3.4. Organic Acid Production and Heavy Isotope Incorporation into Metabolic Products

To gain further insight into the metabolic activity of the caecal microbiota, GC-FID and GC-MS analysis was performed in supernatants of caecal contents to monitor 13C-labeled metabolite formation during the course of [U13C] starch fermentations in each animal. On average, acetate (~11.8 μmol/mL), butyrate (~3.2 μmol/mL), propionate (1.7 μmol/mL), lactate (0.6 μmol/mL), succinate (0.4 µmol/mL) and valerate (0.2 μmol/mL) were the main metabolic end products detected after administration of the [U13C] starch dose (average of 2 h and 4 h; Table 2). However, the metabolite concentrations showed inter-animal differences with on average decreasing amounts of metabolites during the course of fermentation (Table 2). Nevertheless, GC-MS analysis revealed label incorporation into acetate, butyrate and lactate (Table 3). Although the amount of 13C in the analyzed metabolites, expressed as atom percent excess (APE), showed inter-animal variations, in each mouse, butyrate was the predominant labeled fermentation product, followed by lactate and acetate 2 h after the administration of starch. During the course of fermentation, isotope-labeled butyrate as well as acetate were consistently produced from the [U13C] starch, while amounts of 13C-labeled lactate concentrations declined after 2 h.

4. Discussion

In the last decades, RS has been increasingly investigated for its potential to function as a prebiotic agent with the ability to modulate composition and fermentation profiles of intestinal communities, thereby improving human health and well-being [9,15]. Previous reports, in which RS was administrated to mice, rats or pigs showed alterations of the community by increased abundances of Bifidobacterium, Akkermansia, Allobaculum, Lactobacillus, Ruminococcus, Prevotella and several other groups [17,18,20,43], and also increased amounts of SCFA such as acetate, propionate and butyrate [18,44,45]. In the case of humans, in particular Ruminococcus bromii was suggested to play a major role in resistant starch digestion and subsequent butyrate production [46], also based on an RNA-SIP study conducted with material from a bioreactor simulating the human intestinal tract [29]. However, conventional feeding studies might have been biased by enrichments and generally lacked the ability to directly link the conversion of RS to distinct groups of gut bacteria in their natural habitat. Hence, knowledge about the key players directly involved in the break-down of this complex carbohydrate in situ is still scarce.

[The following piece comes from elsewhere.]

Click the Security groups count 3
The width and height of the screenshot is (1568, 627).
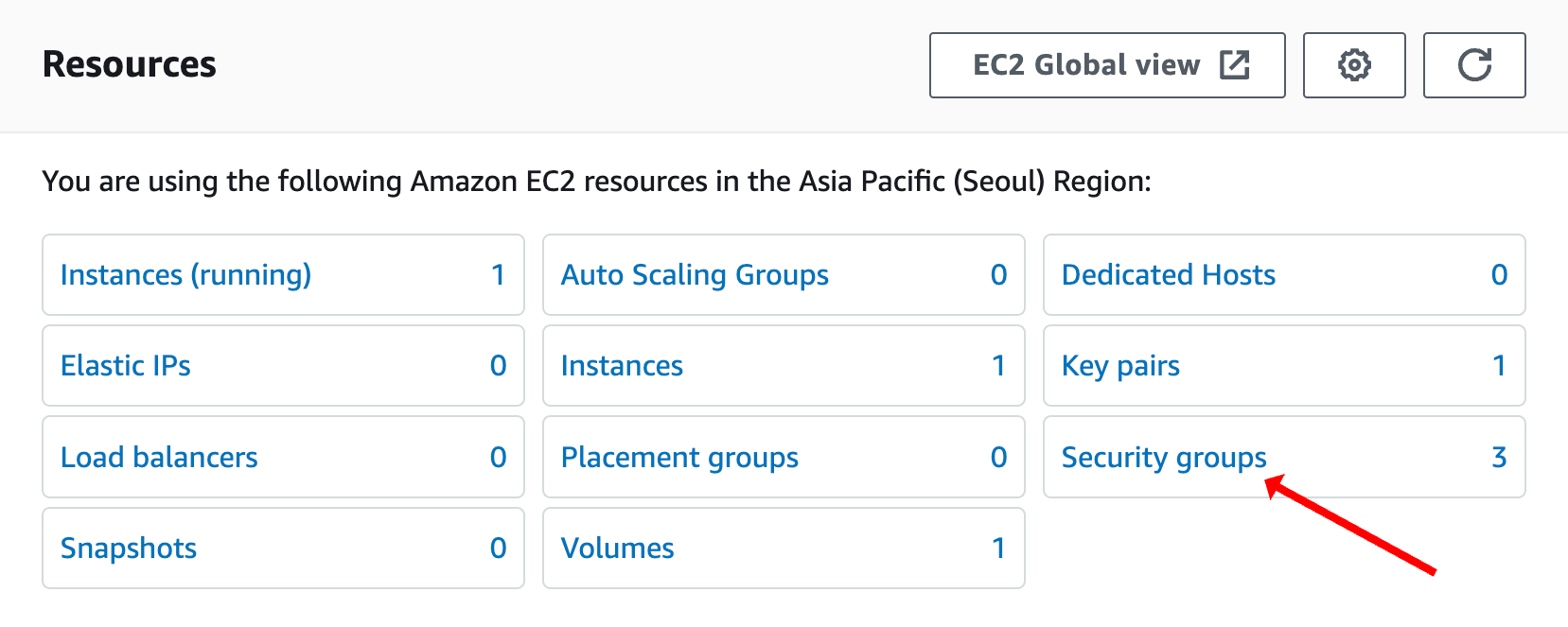(x=1499, y=458)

Here, we report the use of [U13C]-labeled potato starch, a source of RS, as a substrate for the caecal community using mice as model system, and the use of RNA-SIP in combination with high-throughput 16S rRNA sequencing and GC-MS analysis to gain phylogenetic information about the bacteria involved in [U13C] starch degradation in situ. In a previous in vitro study, we had used RNA-SIP to identify bacterial groups from faecal samples of mice that were involved in the in vitro assimilation of [U13C] starch [33]. To the best of our knowledge, the present study represents just the second report on the use of RNA-SIP under in vivo conditions in a vertebrate intestinal system [30], and the first using RS.

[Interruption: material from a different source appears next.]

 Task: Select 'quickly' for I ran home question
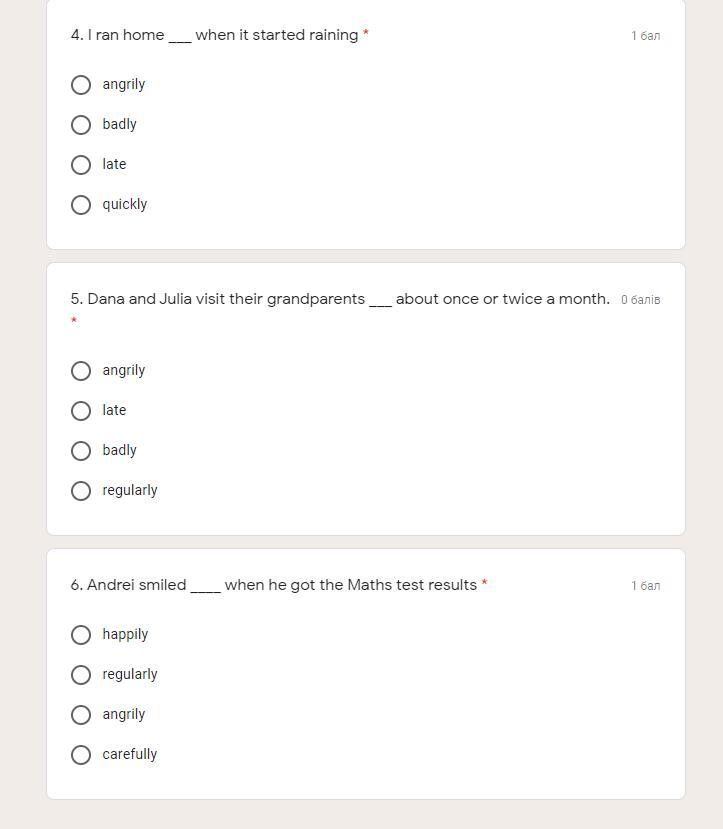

The density range of the obtained isopycnic gradients agreed with gradients from previous RNA-SIP studies and included densities necessary to separate isotope-labeled [13C]RNA from unlabeled background RNA [31,32,33]. The observed shifts of 16S rRNA species isolated from [U13C] starch-fed mice towards higher densities, 2 h and 4 h after provision of the labeled starch clearly indicated [U13C] starch utilization and incorporation of 13C into bacterial 16S rRNA. After 2 h of feeding, labeling of RNA was less pronounced, which might be explained with the digestion-resistant nature of RS, the presence of competing [Unlabeled) substrates in the gut, and the fact that in microbial fermentation processes most of the carbon is used in energy metabolism rather than in biosynthesis processes, such as RNA synthesis [28].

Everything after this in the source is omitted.